From the line containing "Почетна (46, 92)" to the last line of the data, both included, transcribe each line exactly, leaving out pictures and adding nothing.

# # # # # # #

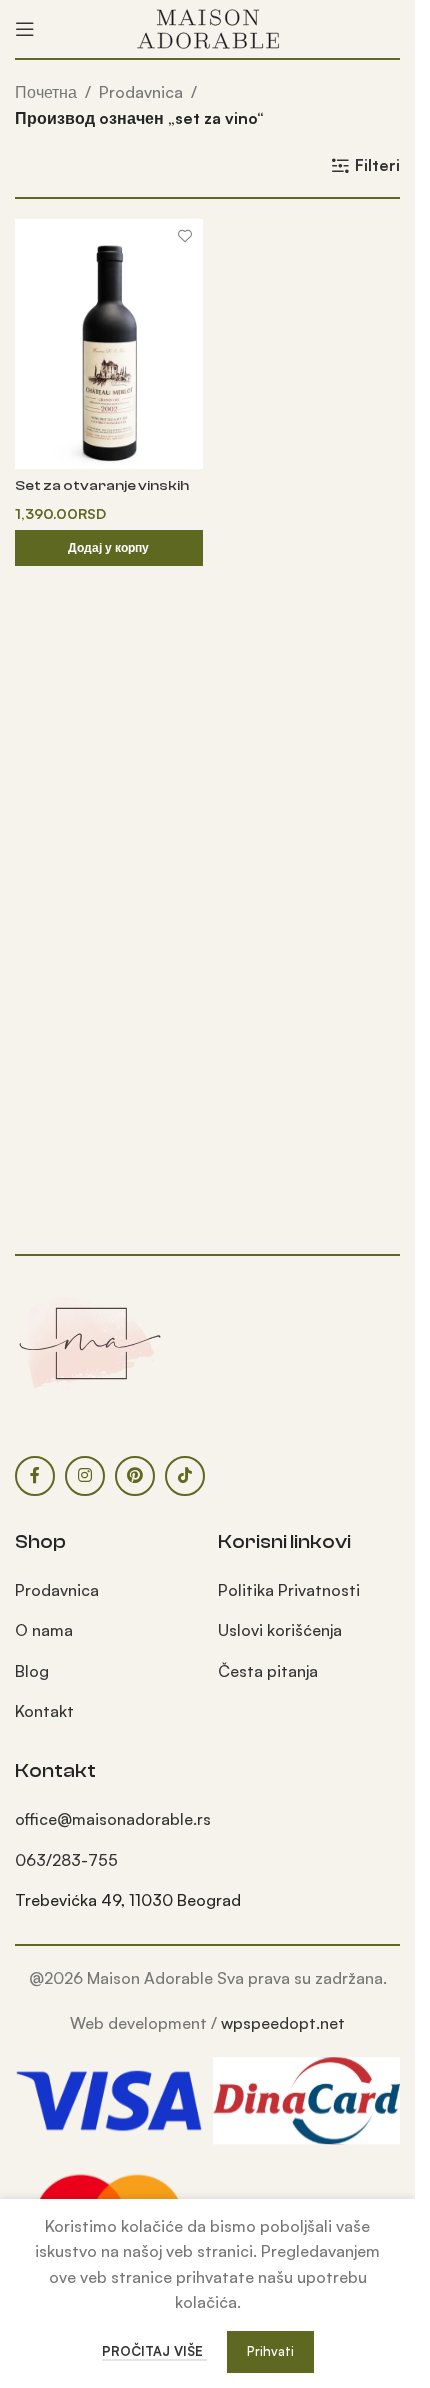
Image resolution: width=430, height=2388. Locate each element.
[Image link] (90, 1341)
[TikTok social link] (185, 1476)
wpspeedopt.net (283, 2023)
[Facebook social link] (35, 1476)
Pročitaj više (154, 2351)
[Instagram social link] (85, 1476)
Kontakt (44, 1711)
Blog (32, 1671)
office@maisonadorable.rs (113, 1819)
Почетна (46, 92)
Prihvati (270, 2351)
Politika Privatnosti (289, 1590)
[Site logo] (208, 27)
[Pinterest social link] (135, 1476)
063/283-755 (66, 1860)
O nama (44, 1630)
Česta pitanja (268, 1671)
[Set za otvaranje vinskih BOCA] (109, 344)
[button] (109, 548)
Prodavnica (141, 92)
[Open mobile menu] (25, 29)
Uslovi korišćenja (280, 1630)
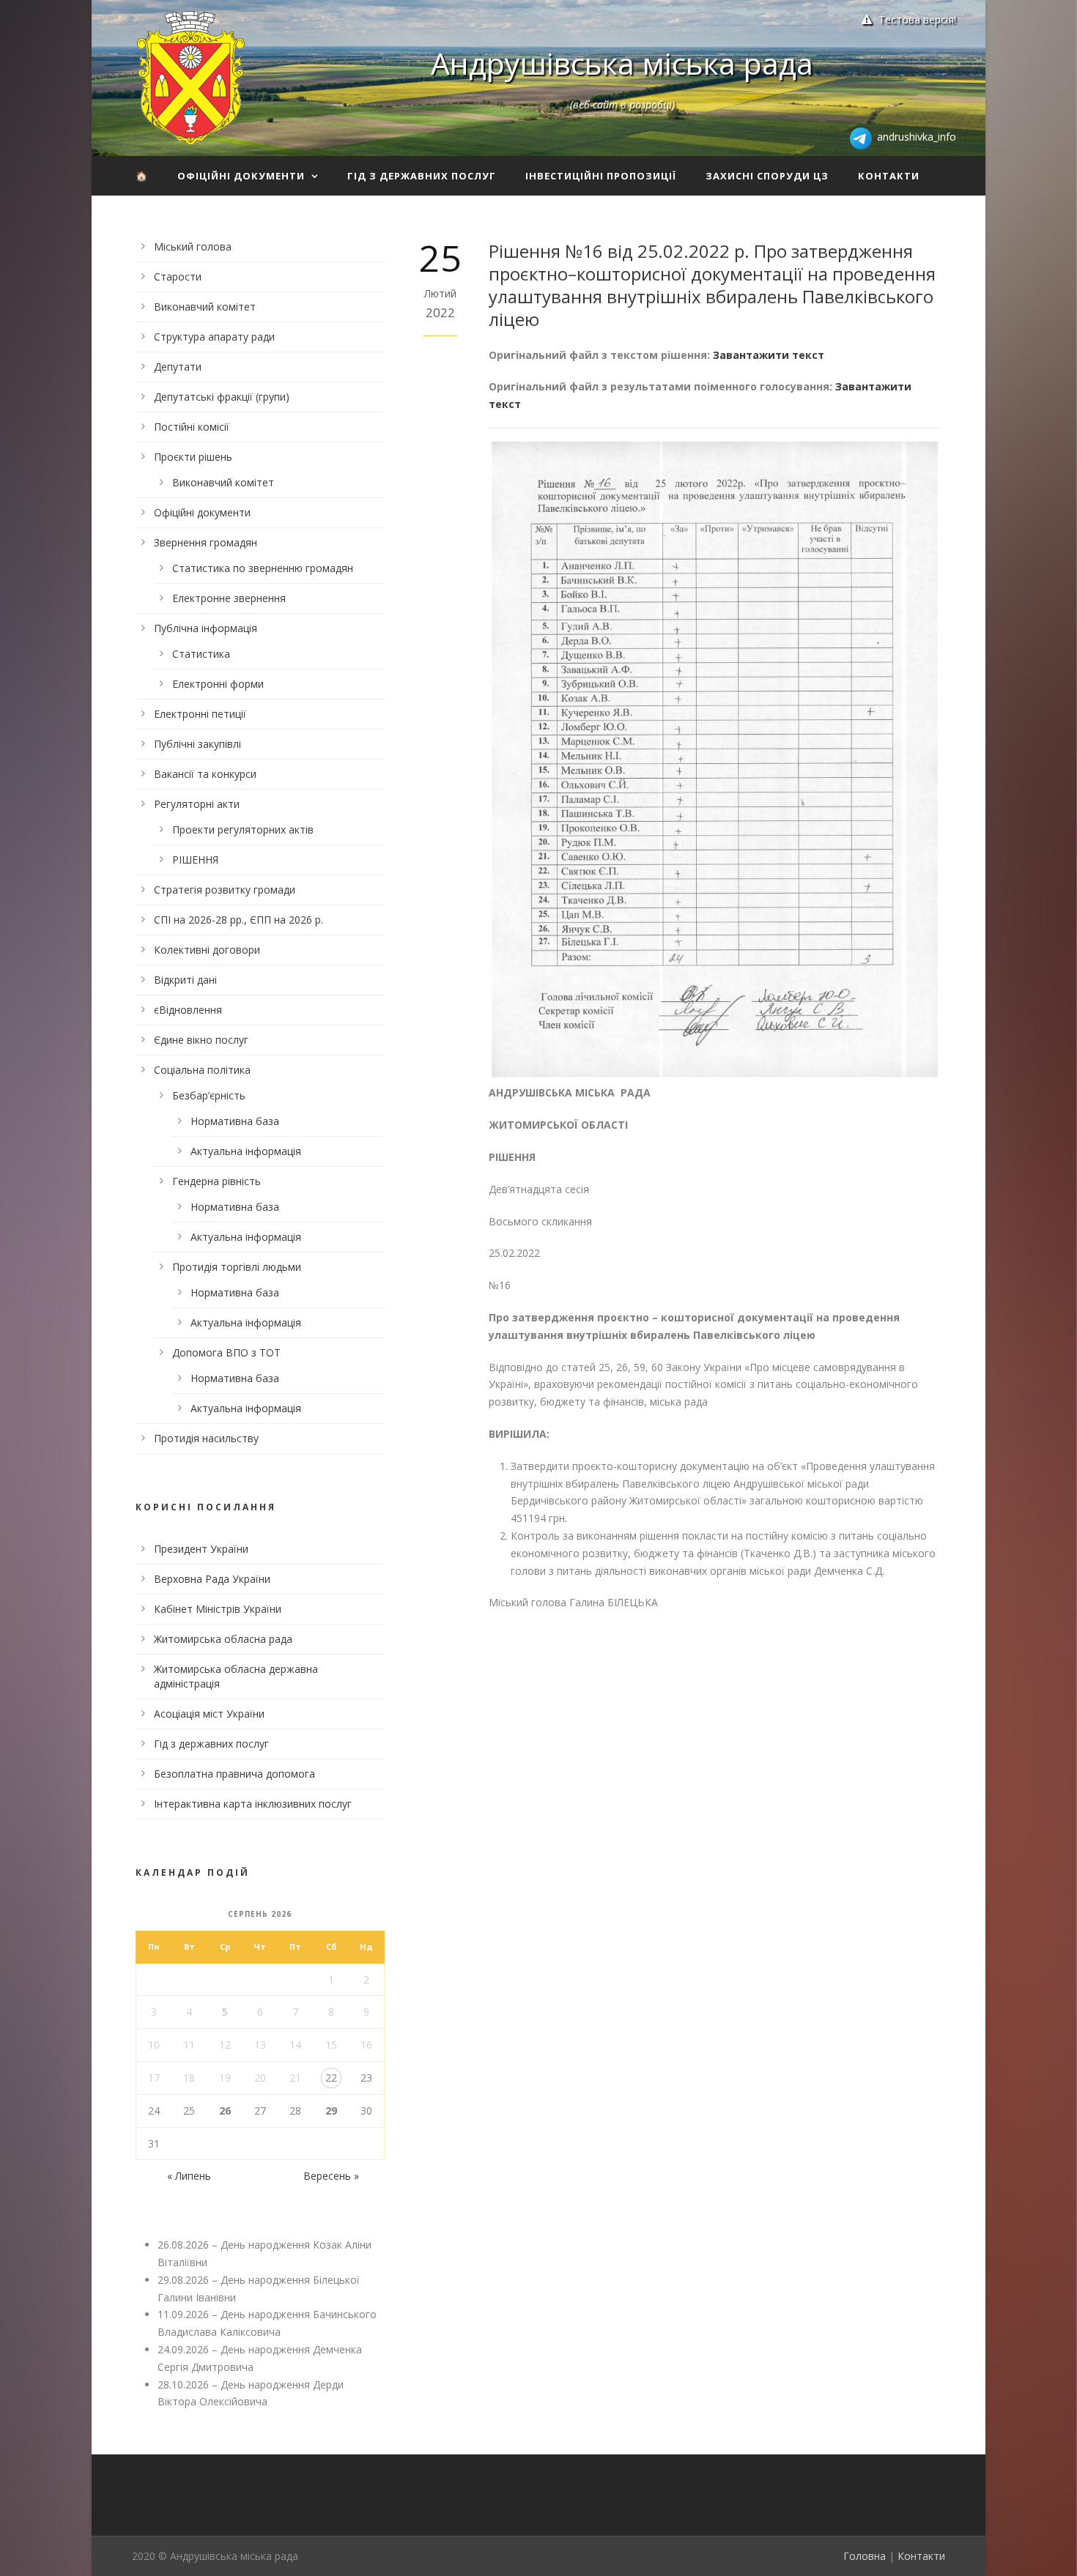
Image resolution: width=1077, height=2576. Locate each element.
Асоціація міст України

# # # # # # #

**Exercise answer**
Почетна (46, 92)
Prihvati (270, 2351)
Politika Privatnosti (289, 1590)
[Site logo] (208, 27)
[Pinterest social link] (135, 1476)
063/283-755 (66, 1860)
O nama (44, 1630)
Česta pitanja (268, 1671)
[Set za otvaranje vinskih BOCA] (109, 344)
[button] (109, 548)
Prodavnica (141, 92)
[Open mobile menu] (25, 29)
Uslovi korišćenja (280, 1630)
Image resolution: width=1077, height=2576. Locate each element.
Асоціація міст України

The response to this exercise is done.